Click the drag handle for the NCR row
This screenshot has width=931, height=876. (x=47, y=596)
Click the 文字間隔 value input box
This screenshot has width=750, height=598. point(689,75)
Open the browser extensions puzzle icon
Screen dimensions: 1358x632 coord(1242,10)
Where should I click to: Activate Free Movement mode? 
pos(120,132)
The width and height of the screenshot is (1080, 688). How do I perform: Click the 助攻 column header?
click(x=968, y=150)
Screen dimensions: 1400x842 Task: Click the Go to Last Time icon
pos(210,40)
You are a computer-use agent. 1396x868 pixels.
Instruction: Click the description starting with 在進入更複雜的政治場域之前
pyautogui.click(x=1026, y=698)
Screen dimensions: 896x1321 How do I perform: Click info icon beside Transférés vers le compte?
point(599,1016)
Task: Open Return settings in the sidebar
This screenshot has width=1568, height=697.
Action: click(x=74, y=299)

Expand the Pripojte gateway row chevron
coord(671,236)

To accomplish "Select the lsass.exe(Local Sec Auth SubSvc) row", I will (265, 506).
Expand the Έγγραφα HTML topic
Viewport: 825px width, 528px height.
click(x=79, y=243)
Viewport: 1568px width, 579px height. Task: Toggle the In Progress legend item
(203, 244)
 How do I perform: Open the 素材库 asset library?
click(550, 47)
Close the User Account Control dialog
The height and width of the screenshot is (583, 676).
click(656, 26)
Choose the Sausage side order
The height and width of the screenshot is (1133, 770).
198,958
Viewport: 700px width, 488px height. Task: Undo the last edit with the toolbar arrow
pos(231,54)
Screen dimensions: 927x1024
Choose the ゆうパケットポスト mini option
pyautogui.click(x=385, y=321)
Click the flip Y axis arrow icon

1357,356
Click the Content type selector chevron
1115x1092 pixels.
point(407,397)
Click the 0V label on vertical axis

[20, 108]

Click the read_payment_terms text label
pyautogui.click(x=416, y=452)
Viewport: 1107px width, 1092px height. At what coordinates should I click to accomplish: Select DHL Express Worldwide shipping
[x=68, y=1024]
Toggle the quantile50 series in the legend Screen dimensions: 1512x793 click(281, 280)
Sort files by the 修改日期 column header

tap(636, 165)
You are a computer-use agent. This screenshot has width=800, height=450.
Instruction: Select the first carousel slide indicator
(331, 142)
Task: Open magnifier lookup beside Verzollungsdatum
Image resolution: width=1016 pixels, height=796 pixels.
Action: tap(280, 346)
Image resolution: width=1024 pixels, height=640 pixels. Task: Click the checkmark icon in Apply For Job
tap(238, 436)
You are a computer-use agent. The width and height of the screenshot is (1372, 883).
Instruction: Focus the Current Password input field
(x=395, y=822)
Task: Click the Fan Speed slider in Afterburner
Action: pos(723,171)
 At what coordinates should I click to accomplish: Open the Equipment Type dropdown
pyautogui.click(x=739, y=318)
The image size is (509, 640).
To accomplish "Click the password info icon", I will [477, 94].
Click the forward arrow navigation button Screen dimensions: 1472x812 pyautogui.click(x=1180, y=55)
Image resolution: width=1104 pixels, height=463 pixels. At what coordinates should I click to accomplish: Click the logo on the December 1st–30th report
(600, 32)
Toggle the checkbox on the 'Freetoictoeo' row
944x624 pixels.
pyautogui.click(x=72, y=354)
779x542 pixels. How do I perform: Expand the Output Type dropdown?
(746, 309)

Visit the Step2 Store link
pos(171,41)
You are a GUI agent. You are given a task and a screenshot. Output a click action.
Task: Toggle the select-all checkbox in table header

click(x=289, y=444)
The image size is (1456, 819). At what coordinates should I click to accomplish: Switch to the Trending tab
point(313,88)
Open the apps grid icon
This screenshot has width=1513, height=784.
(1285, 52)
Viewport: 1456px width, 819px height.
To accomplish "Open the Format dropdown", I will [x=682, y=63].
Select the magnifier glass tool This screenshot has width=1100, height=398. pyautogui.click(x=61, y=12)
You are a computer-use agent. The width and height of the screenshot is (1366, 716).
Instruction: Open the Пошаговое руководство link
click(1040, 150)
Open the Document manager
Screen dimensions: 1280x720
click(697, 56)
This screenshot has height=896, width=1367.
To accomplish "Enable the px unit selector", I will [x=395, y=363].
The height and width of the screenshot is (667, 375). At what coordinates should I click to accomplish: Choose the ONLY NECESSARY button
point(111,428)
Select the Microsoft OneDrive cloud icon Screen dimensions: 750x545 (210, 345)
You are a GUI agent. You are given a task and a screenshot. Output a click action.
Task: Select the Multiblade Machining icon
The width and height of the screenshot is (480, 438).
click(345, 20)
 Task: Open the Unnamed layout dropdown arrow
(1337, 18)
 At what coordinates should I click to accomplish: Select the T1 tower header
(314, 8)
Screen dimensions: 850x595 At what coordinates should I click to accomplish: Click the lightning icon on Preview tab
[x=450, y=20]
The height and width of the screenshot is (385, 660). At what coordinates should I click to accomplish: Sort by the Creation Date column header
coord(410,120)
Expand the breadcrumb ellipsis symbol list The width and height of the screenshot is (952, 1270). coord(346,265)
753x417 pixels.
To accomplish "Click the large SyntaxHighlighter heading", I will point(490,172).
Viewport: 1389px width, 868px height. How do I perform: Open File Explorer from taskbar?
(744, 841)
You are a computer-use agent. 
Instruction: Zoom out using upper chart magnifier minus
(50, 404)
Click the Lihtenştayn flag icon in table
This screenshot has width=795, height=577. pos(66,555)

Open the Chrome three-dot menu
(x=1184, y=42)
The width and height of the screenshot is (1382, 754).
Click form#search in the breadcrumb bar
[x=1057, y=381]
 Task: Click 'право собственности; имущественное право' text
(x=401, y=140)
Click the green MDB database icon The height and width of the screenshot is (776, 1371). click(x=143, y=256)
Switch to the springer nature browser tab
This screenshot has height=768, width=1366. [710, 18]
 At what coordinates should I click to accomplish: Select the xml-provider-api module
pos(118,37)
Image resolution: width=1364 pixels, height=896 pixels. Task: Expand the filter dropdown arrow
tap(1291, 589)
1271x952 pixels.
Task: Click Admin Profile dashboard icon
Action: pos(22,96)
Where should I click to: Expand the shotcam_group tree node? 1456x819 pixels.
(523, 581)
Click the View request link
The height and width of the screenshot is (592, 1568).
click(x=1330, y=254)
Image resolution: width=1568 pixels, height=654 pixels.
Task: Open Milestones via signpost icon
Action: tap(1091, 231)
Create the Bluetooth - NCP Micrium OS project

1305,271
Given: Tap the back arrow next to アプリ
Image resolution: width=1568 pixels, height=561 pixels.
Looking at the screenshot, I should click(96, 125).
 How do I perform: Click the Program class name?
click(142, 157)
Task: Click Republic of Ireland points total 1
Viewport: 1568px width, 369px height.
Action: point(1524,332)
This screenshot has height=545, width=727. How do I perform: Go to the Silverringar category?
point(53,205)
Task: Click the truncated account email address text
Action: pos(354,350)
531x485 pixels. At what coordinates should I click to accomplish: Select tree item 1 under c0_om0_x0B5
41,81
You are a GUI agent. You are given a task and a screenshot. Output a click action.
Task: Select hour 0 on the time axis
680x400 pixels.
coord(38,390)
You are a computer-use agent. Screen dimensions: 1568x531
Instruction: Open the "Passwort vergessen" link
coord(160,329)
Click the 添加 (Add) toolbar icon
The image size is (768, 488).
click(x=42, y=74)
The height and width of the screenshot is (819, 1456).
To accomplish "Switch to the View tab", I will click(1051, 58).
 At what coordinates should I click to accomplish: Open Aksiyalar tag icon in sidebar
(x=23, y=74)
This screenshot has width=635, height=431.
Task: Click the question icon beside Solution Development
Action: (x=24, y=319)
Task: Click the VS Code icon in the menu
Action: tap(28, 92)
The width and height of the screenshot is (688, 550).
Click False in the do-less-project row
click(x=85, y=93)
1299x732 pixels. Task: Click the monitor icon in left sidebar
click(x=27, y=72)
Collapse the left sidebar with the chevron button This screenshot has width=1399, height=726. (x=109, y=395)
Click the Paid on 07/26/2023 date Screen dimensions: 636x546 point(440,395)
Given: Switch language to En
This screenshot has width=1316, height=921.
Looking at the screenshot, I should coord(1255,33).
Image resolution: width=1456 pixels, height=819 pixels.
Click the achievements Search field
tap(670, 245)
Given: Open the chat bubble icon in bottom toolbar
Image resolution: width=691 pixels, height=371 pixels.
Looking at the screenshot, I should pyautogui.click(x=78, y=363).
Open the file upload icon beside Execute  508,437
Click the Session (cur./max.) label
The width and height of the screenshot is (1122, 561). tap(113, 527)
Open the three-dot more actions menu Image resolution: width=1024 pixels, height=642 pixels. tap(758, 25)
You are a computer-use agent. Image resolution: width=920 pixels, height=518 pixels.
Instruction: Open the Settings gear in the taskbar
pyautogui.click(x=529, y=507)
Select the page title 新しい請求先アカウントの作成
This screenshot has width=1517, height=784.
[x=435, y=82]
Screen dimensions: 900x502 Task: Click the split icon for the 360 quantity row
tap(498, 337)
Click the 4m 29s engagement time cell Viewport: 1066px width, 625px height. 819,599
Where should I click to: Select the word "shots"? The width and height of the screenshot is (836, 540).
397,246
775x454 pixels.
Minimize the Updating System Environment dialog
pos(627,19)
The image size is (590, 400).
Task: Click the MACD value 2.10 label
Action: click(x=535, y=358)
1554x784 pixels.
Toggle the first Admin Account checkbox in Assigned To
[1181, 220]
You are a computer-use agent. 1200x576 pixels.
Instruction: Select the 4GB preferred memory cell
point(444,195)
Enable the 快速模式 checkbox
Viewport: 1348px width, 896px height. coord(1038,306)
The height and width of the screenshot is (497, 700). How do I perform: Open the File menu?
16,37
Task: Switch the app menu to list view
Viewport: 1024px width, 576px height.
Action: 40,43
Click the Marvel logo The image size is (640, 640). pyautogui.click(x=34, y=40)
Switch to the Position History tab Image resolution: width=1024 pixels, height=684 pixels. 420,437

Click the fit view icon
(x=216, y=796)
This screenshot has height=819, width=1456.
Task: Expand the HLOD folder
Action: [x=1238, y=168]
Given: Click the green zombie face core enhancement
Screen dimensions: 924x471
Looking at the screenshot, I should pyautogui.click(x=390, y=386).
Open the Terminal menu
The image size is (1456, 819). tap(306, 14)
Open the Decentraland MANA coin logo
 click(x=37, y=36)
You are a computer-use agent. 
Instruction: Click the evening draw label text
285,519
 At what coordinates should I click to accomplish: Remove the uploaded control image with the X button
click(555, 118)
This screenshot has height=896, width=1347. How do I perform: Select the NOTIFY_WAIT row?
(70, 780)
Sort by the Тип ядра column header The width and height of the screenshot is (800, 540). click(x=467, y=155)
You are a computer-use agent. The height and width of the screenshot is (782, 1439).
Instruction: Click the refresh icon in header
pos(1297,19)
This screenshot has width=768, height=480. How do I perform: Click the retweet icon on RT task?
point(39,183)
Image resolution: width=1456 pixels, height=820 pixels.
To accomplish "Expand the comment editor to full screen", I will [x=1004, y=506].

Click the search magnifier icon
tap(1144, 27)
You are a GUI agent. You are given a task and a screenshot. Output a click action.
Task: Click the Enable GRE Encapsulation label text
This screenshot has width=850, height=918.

┄┄┄┄┄┄┄┄┄┄┄┄┄┄┄┄┄┄┄┄

**EXERCISE REQUIREMENTS:**
Update the lines from the one containing "Visit the Step2 Store link" through the one containing "Expand the breadcrumb", changing "dropdown" to "menu" and leaving everything else unchanged. Return only those lines.

**COMPLETE ANSWER:**
Visit the Step2 Store link
pos(171,41)
You are a GUI agent. You are given a task and a screenshot. Output a click action.
Task: Toggle the select-all checkbox in table header

click(x=289, y=444)
The image size is (1456, 819). At what coordinates should I click to accomplish: Switch to the Trending tab
point(313,88)
Open the apps grid icon
This screenshot has width=1513, height=784.
(1285, 52)
Viewport: 1456px width, 819px height.
To accomplish "Open the Format menu", I will [x=682, y=63].
Select the magnifier glass tool This screenshot has width=1100, height=398. pyautogui.click(x=61, y=12)
You are a computer-use agent. The width and height of the screenshot is (1366, 716).
Instruction: Open the Пошаговое руководство link
click(1040, 150)
Open the Document manager
Screen dimensions: 1280x720
click(697, 56)
This screenshot has height=896, width=1367.
To accomplish "Enable the px unit selector", I will [x=395, y=363].
The height and width of the screenshot is (667, 375). At what coordinates should I click to accomplish: Choose the ONLY NECESSARY button
point(111,428)
Select the Microsoft OneDrive cloud icon Screen dimensions: 750x545 (210, 345)
You are a GUI agent. You are given a task and a screenshot. Output a click action.
Task: Select the Multiblade Machining icon
The width and height of the screenshot is (480, 438).
click(345, 20)
 Task: Open the Unnamed layout menu arrow
(1337, 18)
 At what coordinates should I click to accomplish: Select the T1 tower header
(314, 8)
Screen dimensions: 850x595 At what coordinates should I click to accomplish: Click the lightning icon on Preview tab
[x=450, y=20]
The height and width of the screenshot is (385, 660). At what coordinates should I click to accomplish: Sort by the Creation Date column header
coord(410,120)
Expand the breadcrumb ellipsis symbol list The width and height of the screenshot is (952, 1270). coord(346,265)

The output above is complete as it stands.